La place de la Comédie. Elle n’a jamais si bien porté son nom, au cœur de Montpellier, à la veille de ses municipales. Comédie humaine et tragédie pour les écolos. Cette campagne est un incroyable feuilleton avec notamment un maire en fauteuil, un milliardaire et un humoriste. Treize listes en tout, du jamais vu ici.

L’explosion des écolos 

"Les écolos avaient un boulevard, et ils ont chacun emprunté une ruelle". Une montpelliéraine, désabusée, résume ainsi ce fiasco. La première division remonte à cet hiver, au lendemain de la primaire ouverte des écologistes, le perdant, Jean-Louis Roumégas, ancien député, se lance malgré tout dans la bataille. Il soupçonne Clothilde Ollier d’avoir fait voter tous ses amis de la CGT, et d’avoir ainsi plié le match : l’infirmière urgentiste, syndicaliste CGT et "gilet jaune" a réuni 413 voix contre 372 pour l’ancien député Roumégas.

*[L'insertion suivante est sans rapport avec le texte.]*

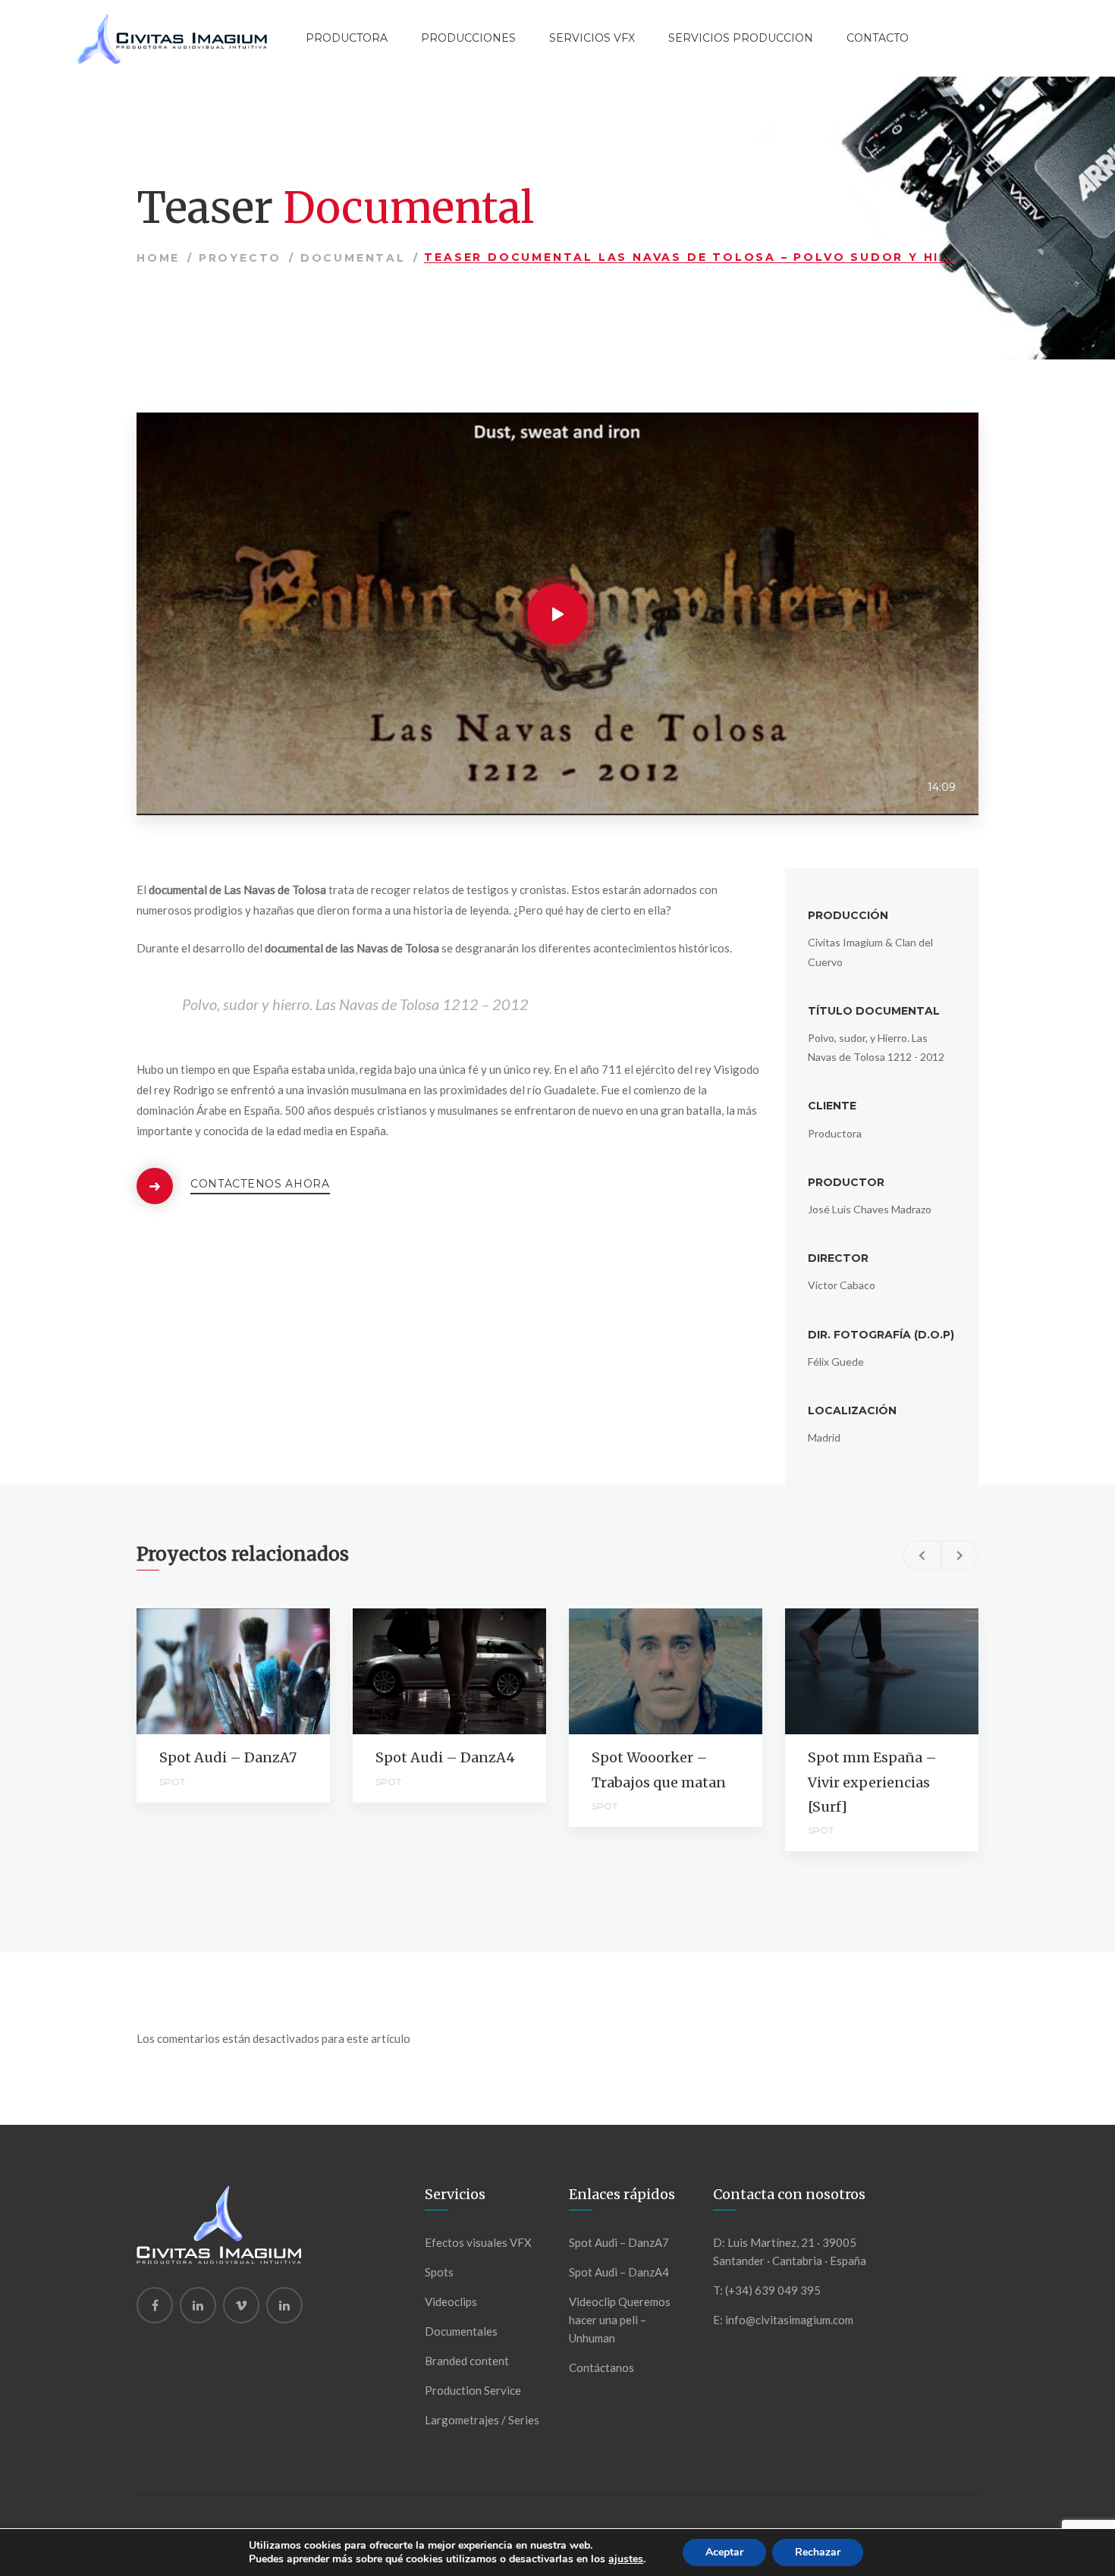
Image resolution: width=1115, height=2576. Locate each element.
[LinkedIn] (198, 2305)
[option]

"Les animateurs locaux d’EELV ont fait n’importe quoi, ils ont inventé une candidature qu’ils ont ensuite explosé" s’agace-t-il. Jean-Louis Roumégas considère que le patron local du parti, Manu Reynaud, a été chercher Clothilde Ollier pour pouvoir la piloter. Elle était précédemment maire du village de Murles, dans l’Hérault. "C’est le vieux monde qui continue de défendre ses intérêts de boutique. Nous, on a dépassé cela avec des citoyens et une équipe crédible" conclut Jean-Louis Roumégas sur une ligne "ni droite, ni gauche".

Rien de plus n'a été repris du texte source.